Cette traversée du Pacifique s'effectue à deux, Jacques Brel et Maddy. Elle va durer deux mois à travers cet océan sur leur voilier de 40 tonnes. Une première escale à Fatu Hiva leur réserve un accueil par une délégation des autorités auxquelles il manquait tout juste la fanfare… Brel a-t-il fredonné “Les bourgeois” ? Nul ne le sait...

Cet accueil leur déplut à tel point que, dès les formalités d'entrée accomplies, ils mirent immédiatement le cap vers l'île de Hiva Oa plus au sud.

Jacques Brel sur l'Askoy

Hiva Oa, le bout de son monde

Dès l'ancre jetée à Hiva Oa, à l'automne 1975, ils découvrent ces rivages enchantés, lors des premières explorations à terre, un délicieux anonymat qui leur convint parfaitement. C'est exactement ce que recherchait le Grand Jacques.

Diminué, épuisé par cette traversée, il suit les conseils de sa compagne et interrompt son tour du monde pour poser son sac à terre sur cette île du Pacifique, loin des brumes du plat pays et des ragots des journalistes.

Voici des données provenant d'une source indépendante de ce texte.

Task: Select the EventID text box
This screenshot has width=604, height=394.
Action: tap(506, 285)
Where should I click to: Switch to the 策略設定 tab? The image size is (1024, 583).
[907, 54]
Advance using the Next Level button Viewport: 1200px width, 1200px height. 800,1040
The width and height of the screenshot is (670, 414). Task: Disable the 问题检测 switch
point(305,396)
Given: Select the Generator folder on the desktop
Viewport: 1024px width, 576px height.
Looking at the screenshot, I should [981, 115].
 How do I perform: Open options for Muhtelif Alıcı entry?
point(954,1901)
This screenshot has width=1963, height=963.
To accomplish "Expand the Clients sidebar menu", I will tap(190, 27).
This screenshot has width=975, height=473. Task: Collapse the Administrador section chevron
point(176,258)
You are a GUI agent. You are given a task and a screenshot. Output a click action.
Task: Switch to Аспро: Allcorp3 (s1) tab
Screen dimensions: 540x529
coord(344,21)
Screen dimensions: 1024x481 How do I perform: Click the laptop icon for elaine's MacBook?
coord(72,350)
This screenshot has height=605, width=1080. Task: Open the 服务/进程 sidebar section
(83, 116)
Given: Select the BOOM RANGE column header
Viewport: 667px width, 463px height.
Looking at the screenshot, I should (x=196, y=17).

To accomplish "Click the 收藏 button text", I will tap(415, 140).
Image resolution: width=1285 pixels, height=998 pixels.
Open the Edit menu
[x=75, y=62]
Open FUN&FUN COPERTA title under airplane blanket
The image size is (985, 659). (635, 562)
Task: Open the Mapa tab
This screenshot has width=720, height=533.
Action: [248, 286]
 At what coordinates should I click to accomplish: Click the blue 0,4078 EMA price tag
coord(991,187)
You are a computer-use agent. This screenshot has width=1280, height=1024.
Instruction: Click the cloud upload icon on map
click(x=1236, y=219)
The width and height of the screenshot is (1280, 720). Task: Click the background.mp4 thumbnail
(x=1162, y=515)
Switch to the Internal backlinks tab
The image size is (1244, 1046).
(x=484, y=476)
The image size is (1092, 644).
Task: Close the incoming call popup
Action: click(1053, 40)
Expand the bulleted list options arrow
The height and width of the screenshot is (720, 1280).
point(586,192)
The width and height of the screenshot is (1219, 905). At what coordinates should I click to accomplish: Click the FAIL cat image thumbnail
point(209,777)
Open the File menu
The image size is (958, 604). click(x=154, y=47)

Il y achète une maison et vit heureux ses dernières années, partageant son temps entre une activité bénévole d'avion-taxi, l’écriture et les visites de ses amis.

Jacques Brel sur l'Askoy

Askoy change de mains pour une bouchée de pain

Un couple américain jeune marié, arrivé à Hiva Oa en voyage de noces, équipiers sur un voilier de passage, se vit offrir Askoy pour à peine 10% des capitaux que Brel y avait consacrés. Ainsi le chanteur était-il certain que le bateau continuerait à naviguer !

Jacques Brel sur l'Askoy

Brel composa son dernier album “Les Marquises” à Hiva Oa en 1977. Il disparait l'année suivante, emporté par une embolie pulmonaire consécutive à une rechute de son cancer du poumon. Il est enterré à Hiva Oa auprès de Gauguin.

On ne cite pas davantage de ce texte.